▶ [What needs to be done]
Take the entries below and print only the lines from the one with "Where should I" through the one with "You are a computer-use", exactly as they stand, both ends included.

▶ [Working data]
###
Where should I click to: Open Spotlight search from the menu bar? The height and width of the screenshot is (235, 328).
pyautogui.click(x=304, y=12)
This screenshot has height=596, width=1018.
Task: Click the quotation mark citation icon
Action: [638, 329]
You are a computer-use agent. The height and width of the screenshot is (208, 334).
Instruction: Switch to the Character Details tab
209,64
###
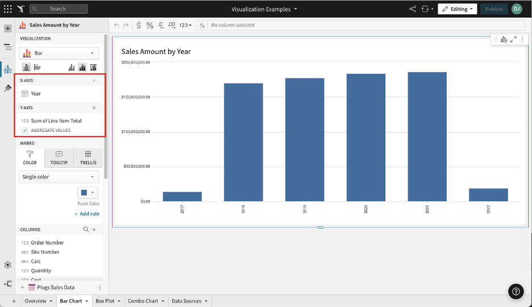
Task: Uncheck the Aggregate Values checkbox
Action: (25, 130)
###
▶ [Output of the exercise]
Where should I click to: Open Spotlight search from the menu bar? The height and width of the screenshot is (235, 328).
pyautogui.click(x=304, y=12)
This screenshot has height=596, width=1018.
Task: Click the quotation mark citation icon
Action: [638, 329]
You are a computer-use agent. The height and width of the screenshot is (208, 334).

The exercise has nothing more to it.